Images do not belong in the copy. Retype all the entries below exactly.

Given information.
= Beginning of Section =

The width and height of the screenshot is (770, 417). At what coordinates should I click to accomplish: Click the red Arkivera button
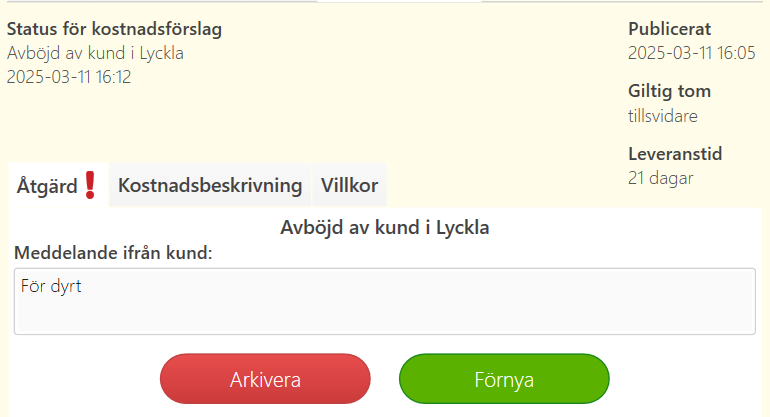click(265, 379)
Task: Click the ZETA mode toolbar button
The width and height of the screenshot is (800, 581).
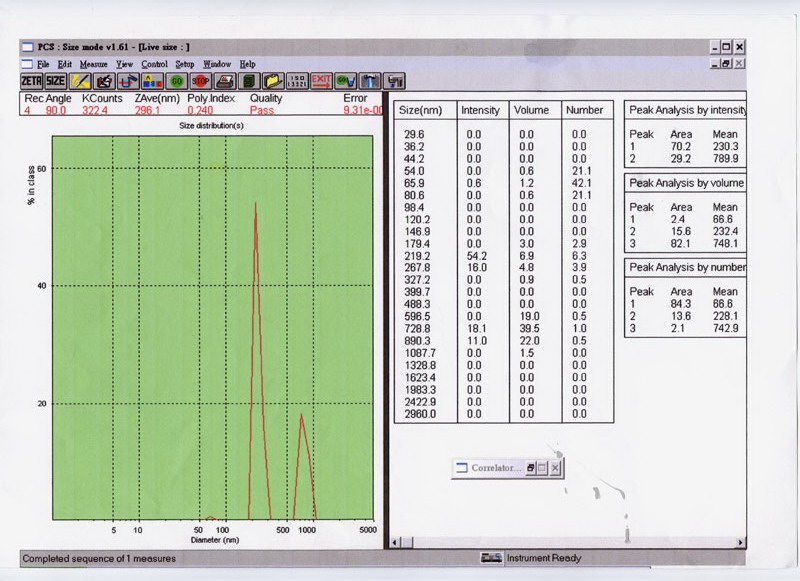Action: tap(32, 80)
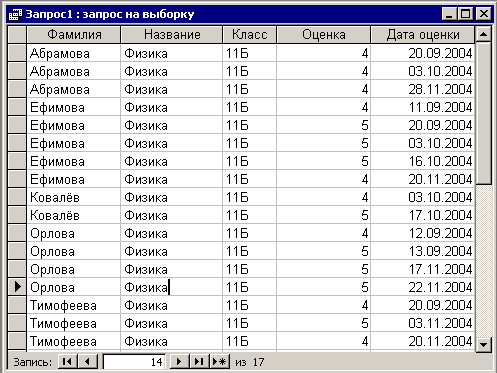
Task: Select the Класс column header
Action: click(x=250, y=35)
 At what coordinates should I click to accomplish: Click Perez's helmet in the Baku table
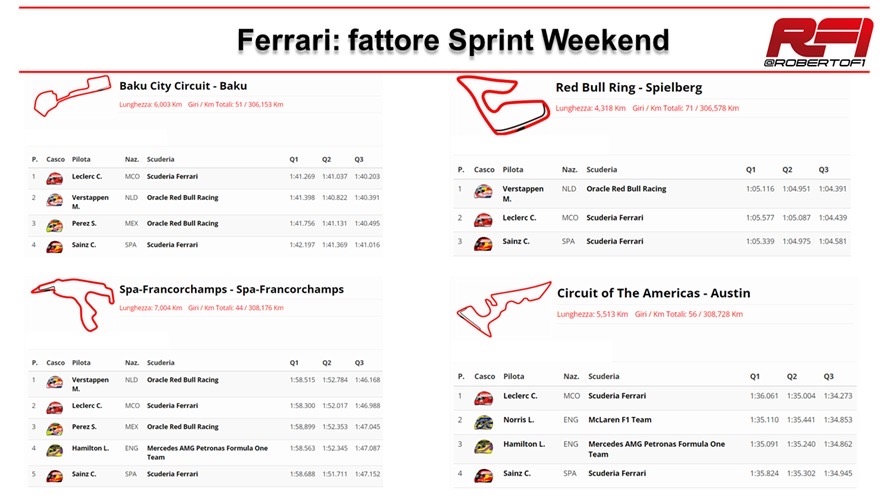coord(55,224)
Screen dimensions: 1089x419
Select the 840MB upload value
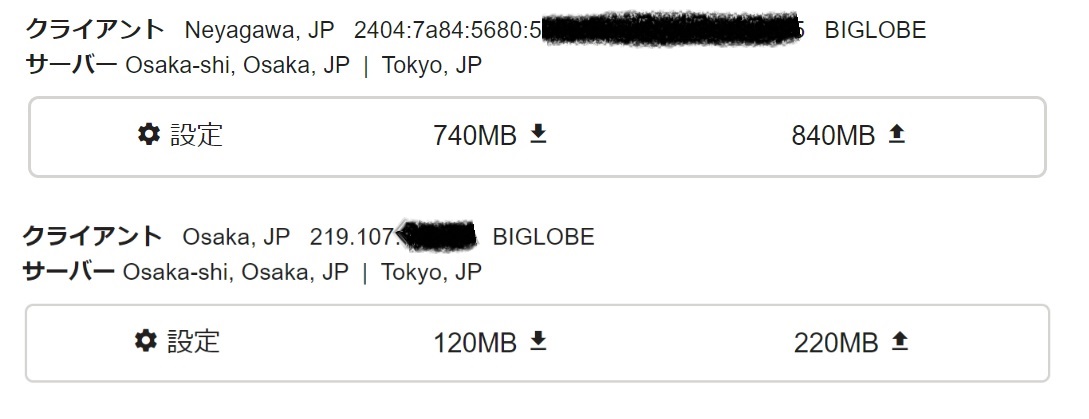833,135
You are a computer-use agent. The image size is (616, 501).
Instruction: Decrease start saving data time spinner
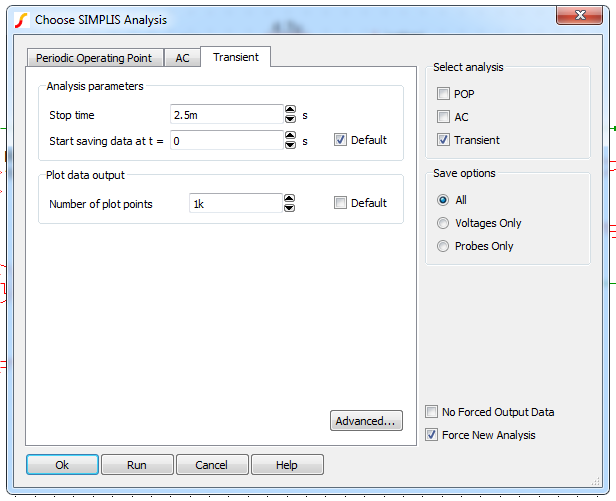point(290,145)
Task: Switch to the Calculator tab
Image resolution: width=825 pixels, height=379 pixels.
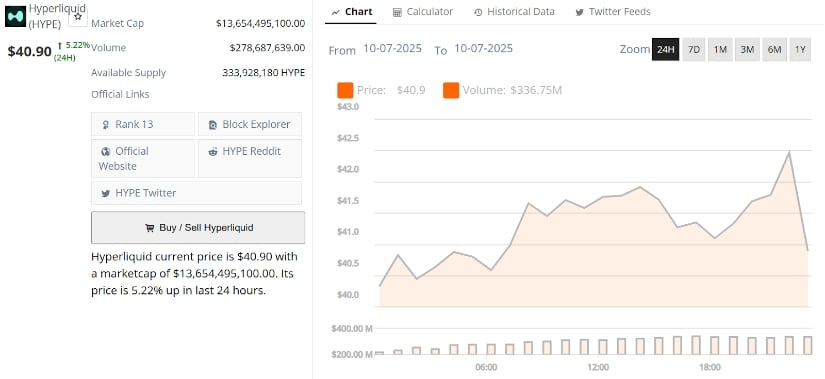Action: [x=423, y=12]
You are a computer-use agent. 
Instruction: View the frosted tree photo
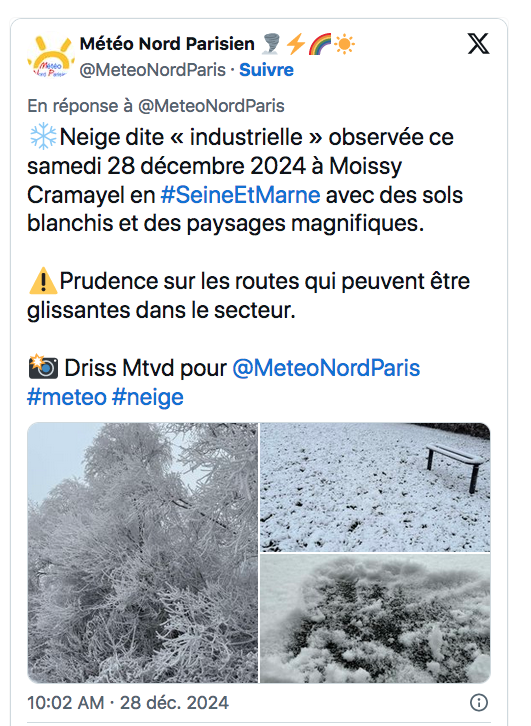143,552
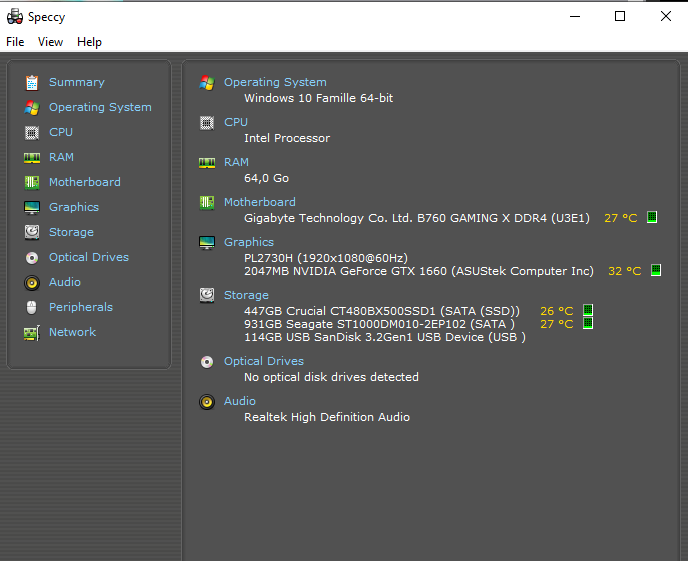688x561 pixels.
Task: Select Operating System in the sidebar
Action: click(100, 107)
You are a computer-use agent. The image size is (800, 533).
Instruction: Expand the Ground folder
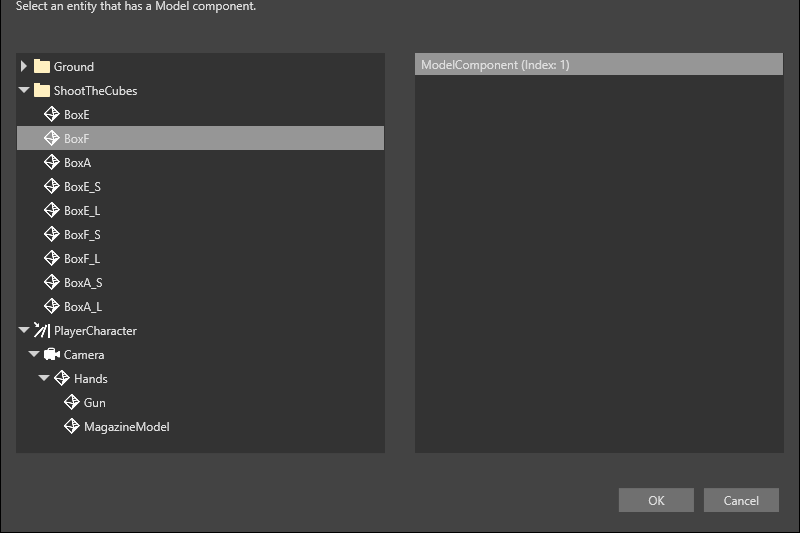pyautogui.click(x=23, y=66)
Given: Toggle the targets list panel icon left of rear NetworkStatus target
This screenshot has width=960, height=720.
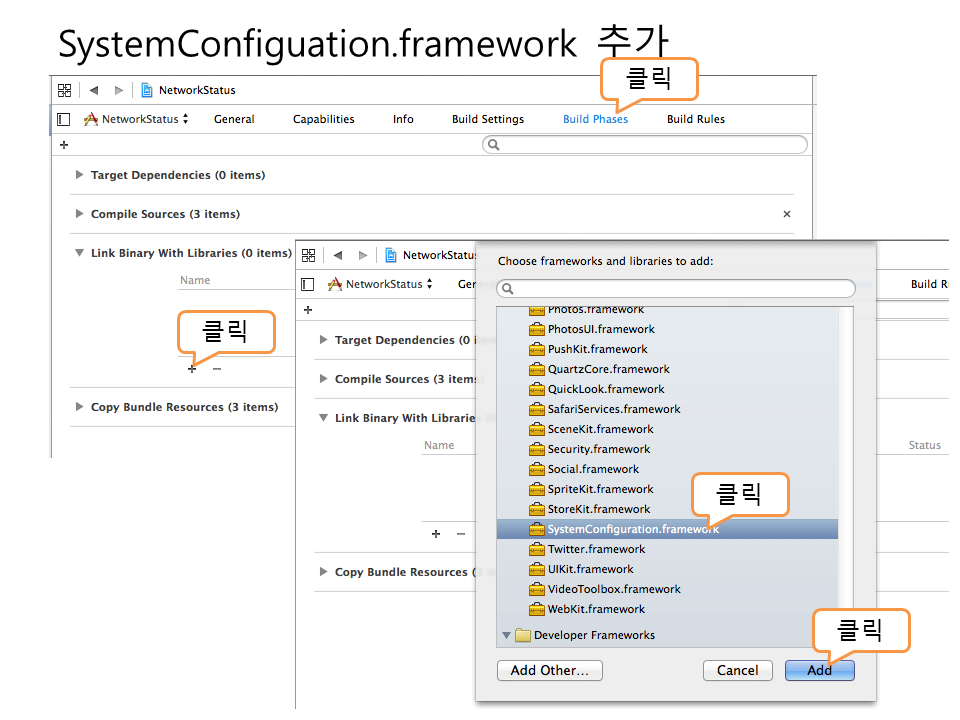Looking at the screenshot, I should [x=64, y=119].
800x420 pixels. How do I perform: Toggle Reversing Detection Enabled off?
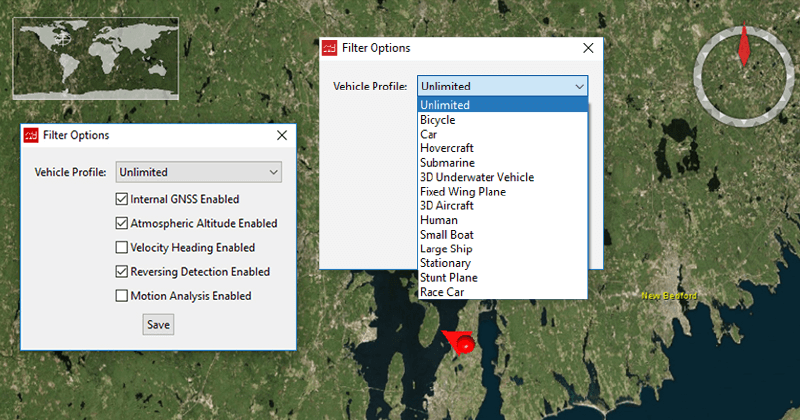(122, 271)
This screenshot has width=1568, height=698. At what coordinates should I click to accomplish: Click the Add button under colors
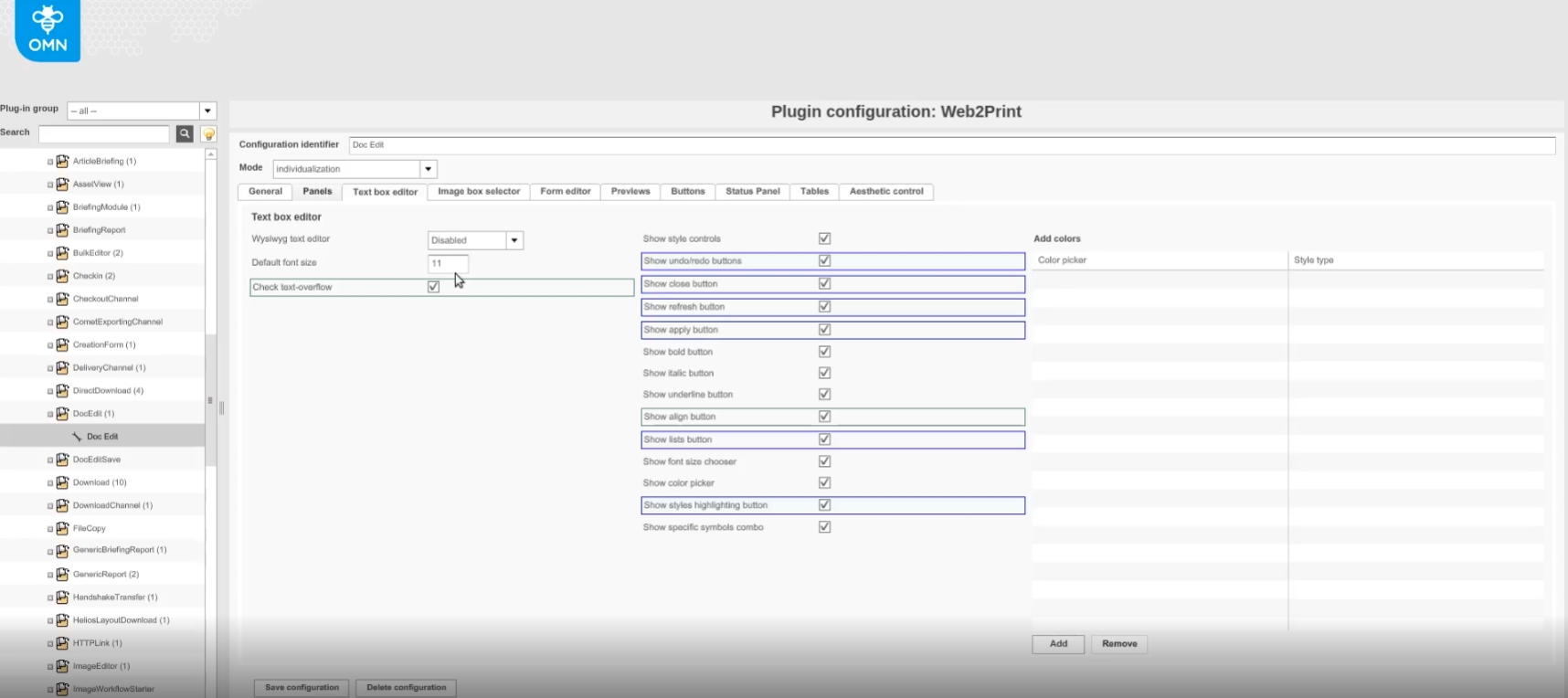1058,644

= End of Section =

Exercise response.
The width and height of the screenshot is (770, 417). At what coordinates should I click to accomplish: Click the red Arkivera button
click(265, 379)
Task: Click the ZETA mode toolbar button
The width and height of the screenshot is (800, 581).
Action: tap(32, 80)
Task: Select the Класс column header
Action: click(x=250, y=35)
 At what coordinates should I click to accomplish: Click Perez's helmet in the Baku table
coord(55,224)
Screen dimensions: 1089x419
Select the 840MB upload value
833,135
You are a computer-use agent. The image size is (616, 501).
Instruction: Decrease start saving data time spinner
point(290,145)
Task: Switch to the Calculator tab
Image resolution: width=825 pixels, height=379 pixels.
Action: [x=423, y=12]
You are a computer-use agent. 
Instruction: View the frosted tree photo
143,552
688x561 pixels.
Task: Select Operating System in the sidebar
Action: click(100, 107)
You are a computer-use agent. The image size is (800, 533).
Instruction: Expand the Ground folder
pyautogui.click(x=23, y=66)
Given: Toggle the targets list panel icon left of rear NetworkStatus target
This screenshot has width=960, height=720.
Looking at the screenshot, I should [x=64, y=119].
800x420 pixels. How do I perform: Toggle Reversing Detection Enabled off?
(122, 271)
This screenshot has width=1568, height=698. At what coordinates should I click to accomplish: Click the Add button under colors
1058,644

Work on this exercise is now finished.